Supplied passage:
------------------------------------------------------------

All of lore.kernel.org
 help / color / mirror / Atom feed
* Help with XFS in VMs on VMFS
@ 2013-03-28 13:21 Jan Perci
  2013-03-28 14:59 ` Stefan Ring
  2013-03-28 19:50 ` Stan Hoeppner
  0 siblings, 2 replies; 11+ messages in thread
From: Jan Perci @ 2013-03-28 13:21 UTC (permalink / raw)
  To: xfs


[-- Attachment #1.1: Type: text/plain, Size: 1525 bytes --]

Hello.

I would like to use XFS in VMs with VMFS datastores on top of RAID-6.  The
RAID is a FC 14+2 x 4TB with 64K stripe.  There are 6 of these arrays.
 Each contains one aligned VMFS partition, and this VMFS partition is
shared by 4 ESXi hosts.  Each host runs 2-3 compute nodes, and some of
these nodes have multiple partitions consuming 20-50 TB.  The data is
comprised of files ranging from 100KB to 500KB, with few outliers reaching
many MB.  The directory hierarchy is such that no single directory contains
more than 2,000 or so of these files.  The data is added almost exclusively
append-only, i.e. write once when added and read many times afterwards, but
they come in spikes of 1-20GB at a time.  As the partitions fill up, new
ones are added, but sometimes the existing partitions must be grown.

Normally I would use raw mappings and XFS directly on the volumes.  But
there is a hard requirement to support VM snapshots, so all the data must
reside within VMDK files on the VMFS datastores.  ESXi has a VMDK size
limit of 2TB.  So, I am forced to create many 2TB virtual disks and attach
them to the host, then use Linux LVM to group them into a single LV, then
create XFS on the LV.

This setup is not optimal and has risks, but I must work within some
constraints.  There are a few things I can do to increase I/O performance,
such as distributing the VMDK files used by each LV across the 6 VMFS
datastores.  But can XFS be tuned as well?  Do stripe unit and stripe width
help?  Thanks for your help.

Jan.

[-- Attachment #1.2: Type: text/html, Size: 1666 bytes --]

[-- Attachment #2: Type: text/plain, Size: 121 bytes --]

_______________________________________________
xfs mailing list
xfs@oss.sgi.com
http://oss.sgi.com/mailman/listinfo/xfs

^ permalink raw reply	[flat|nested] 11+ messages in thread

* Re: Help with XFS in VMs on VMFS
  2013-03-28 13:21 Help with XFS in VMs on VMFS Jan Perci
@ 2013-03-28 14:59 ` Stefan Ring
  2013-03-28 19:50 ` Stan Hoeppner
  1 sibling, 0 replies; 11+ messages in thread
From: Stefan Ring @ 2013-03-28 14:59 UTC (permalink / raw)

------------------------------------------------------------

Dataset content:
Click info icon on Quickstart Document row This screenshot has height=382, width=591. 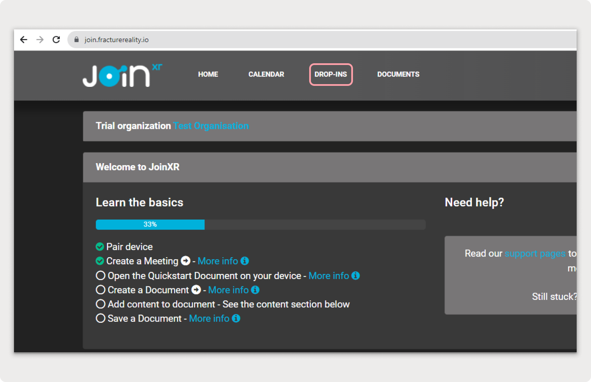click(356, 276)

------------------------------------------------------------

Copy the XFS thread starting with "Each contains one" and going on through "must be grown.", switching "spikes" to "bursts". The listing above has no connection to the XFS thread.

Full response:
Each contains one aligned VMFS partition, and this VMFS partition is
shared by 4 ESXi hosts.  Each host runs 2-3 compute nodes, and some of
these nodes have multiple partitions consuming 20-50 TB.  The data is
comprised of files ranging from 100KB to 500KB, with few outliers reaching
many MB.  The directory hierarchy is such that no single directory contains
more than 2,000 or so of these files.  The data is added almost exclusively
append-only, i.e. write once when added and read many times afterwards, but
they come in bursts of 1-20GB at a time.  As the partitions fill up, new
ones are added, but sometimes the existing partitions must be grown.